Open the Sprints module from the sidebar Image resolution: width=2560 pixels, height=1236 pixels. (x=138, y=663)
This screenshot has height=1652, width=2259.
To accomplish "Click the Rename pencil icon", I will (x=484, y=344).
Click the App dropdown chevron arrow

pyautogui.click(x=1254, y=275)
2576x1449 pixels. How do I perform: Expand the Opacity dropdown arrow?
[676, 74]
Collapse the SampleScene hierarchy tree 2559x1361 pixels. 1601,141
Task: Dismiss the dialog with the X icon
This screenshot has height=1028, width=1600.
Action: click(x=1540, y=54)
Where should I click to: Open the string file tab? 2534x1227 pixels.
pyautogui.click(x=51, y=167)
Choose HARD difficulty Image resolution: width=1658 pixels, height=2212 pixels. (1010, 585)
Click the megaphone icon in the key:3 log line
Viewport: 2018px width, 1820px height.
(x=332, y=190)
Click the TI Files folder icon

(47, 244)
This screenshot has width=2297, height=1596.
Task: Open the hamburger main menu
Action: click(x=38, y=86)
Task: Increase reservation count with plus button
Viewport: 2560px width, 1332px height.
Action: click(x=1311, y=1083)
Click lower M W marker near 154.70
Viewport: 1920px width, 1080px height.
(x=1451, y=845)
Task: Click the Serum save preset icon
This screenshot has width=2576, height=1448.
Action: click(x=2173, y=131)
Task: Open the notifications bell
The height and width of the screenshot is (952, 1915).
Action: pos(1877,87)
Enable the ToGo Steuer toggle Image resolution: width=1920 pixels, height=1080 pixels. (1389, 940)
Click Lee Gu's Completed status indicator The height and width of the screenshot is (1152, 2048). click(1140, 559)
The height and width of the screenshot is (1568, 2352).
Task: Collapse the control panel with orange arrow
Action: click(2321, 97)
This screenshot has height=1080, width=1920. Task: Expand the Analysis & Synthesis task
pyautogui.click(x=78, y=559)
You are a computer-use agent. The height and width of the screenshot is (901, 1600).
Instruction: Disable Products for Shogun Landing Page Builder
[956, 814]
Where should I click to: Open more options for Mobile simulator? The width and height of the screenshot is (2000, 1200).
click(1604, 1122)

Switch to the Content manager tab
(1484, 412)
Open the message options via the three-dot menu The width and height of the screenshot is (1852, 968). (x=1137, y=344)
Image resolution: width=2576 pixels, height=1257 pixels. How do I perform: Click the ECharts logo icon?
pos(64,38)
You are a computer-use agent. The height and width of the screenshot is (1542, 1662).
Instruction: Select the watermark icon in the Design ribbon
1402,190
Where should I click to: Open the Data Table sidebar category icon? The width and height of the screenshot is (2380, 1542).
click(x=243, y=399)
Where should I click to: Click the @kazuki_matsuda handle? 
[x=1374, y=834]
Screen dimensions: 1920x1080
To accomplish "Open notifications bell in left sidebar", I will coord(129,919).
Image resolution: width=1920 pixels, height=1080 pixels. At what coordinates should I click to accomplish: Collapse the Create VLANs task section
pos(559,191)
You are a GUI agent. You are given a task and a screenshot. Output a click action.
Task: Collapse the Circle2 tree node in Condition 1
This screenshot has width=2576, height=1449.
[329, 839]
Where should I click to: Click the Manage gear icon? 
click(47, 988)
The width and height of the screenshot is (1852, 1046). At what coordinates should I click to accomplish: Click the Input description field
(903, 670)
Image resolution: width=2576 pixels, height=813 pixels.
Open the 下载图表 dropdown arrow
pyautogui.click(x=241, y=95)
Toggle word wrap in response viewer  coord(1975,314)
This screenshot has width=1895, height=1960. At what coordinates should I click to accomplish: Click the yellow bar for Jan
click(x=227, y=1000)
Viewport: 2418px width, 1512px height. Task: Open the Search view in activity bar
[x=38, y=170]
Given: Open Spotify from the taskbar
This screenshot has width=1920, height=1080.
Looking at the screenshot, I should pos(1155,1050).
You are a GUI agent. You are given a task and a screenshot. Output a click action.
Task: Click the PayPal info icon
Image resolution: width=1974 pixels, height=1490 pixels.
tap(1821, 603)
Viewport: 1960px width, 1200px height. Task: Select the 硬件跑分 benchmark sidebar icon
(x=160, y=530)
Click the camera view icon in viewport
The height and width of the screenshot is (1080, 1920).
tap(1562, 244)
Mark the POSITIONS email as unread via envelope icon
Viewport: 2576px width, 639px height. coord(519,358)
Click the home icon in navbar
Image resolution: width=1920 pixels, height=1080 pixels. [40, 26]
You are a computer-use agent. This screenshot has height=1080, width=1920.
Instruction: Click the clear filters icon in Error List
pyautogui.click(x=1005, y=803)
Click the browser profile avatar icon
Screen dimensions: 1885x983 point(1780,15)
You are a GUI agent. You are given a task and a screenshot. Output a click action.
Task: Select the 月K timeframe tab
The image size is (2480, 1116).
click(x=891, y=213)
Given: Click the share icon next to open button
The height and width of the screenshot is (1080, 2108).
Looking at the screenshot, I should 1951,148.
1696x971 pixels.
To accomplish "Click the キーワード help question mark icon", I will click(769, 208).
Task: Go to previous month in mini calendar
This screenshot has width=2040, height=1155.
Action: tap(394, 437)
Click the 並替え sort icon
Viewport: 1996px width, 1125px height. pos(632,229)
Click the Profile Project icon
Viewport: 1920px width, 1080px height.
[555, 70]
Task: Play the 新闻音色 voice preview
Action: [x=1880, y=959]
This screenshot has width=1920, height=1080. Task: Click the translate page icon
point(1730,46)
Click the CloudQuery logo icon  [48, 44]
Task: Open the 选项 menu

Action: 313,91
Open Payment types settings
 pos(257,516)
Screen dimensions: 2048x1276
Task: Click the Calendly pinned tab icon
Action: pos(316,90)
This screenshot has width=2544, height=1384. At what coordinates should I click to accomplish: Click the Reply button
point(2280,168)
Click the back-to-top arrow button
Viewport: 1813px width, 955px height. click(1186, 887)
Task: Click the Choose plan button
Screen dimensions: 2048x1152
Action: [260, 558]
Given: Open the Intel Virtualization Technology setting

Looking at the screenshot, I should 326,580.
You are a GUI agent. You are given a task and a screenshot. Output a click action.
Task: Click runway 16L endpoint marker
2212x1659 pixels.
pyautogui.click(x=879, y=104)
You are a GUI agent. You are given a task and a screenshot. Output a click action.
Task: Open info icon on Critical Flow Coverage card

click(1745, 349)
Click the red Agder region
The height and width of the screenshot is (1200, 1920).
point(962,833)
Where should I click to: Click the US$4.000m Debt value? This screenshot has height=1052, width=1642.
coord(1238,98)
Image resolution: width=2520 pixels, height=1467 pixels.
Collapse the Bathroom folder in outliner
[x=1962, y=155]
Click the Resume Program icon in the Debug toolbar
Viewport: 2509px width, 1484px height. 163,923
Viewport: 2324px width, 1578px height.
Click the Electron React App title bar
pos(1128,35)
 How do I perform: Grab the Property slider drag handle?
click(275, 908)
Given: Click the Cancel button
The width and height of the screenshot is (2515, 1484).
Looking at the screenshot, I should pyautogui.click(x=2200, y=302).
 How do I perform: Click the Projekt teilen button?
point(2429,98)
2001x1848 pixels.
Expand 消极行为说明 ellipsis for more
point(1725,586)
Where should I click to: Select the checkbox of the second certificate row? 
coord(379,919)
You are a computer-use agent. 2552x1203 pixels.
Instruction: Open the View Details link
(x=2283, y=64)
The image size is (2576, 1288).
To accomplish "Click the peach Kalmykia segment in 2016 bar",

-.-.-

- Problem statement -
Transcribe exactly, and only, the lines from the one holding "Click the red Agder region" through the final line of the listing.

- Exercise answer -
Click the red Agder region
The height and width of the screenshot is (1200, 1920).
point(962,833)
Where should I click to: Click the US$4.000m Debt value? This screenshot has height=1052, width=1642.
coord(1238,98)
Image resolution: width=2520 pixels, height=1467 pixels.
Collapse the Bathroom folder in outliner
[x=1962, y=155]
Click the Resume Program icon in the Debug toolbar
Viewport: 2509px width, 1484px height. 163,923
Viewport: 2324px width, 1578px height.
Click the Electron React App title bar
pos(1128,35)
 How do I perform: Grab the Property slider drag handle?
click(275, 908)
Given: Click the Cancel button
The width and height of the screenshot is (2515, 1484).
Looking at the screenshot, I should pyautogui.click(x=2200, y=302).
 How do I perform: Click the Projekt teilen button?
point(2429,98)
2001x1848 pixels.
Expand 消极行为说明 ellipsis for more
point(1725,586)
Where should I click to: Select the checkbox of the second certificate row? 
coord(379,919)
You are a computer-use agent. 2552x1203 pixels.
Instruction: Open the View Details link
(x=2283, y=64)
The image size is (2576, 1288).
To accomplish "Click the peach Kalmykia segment in 2016 bar",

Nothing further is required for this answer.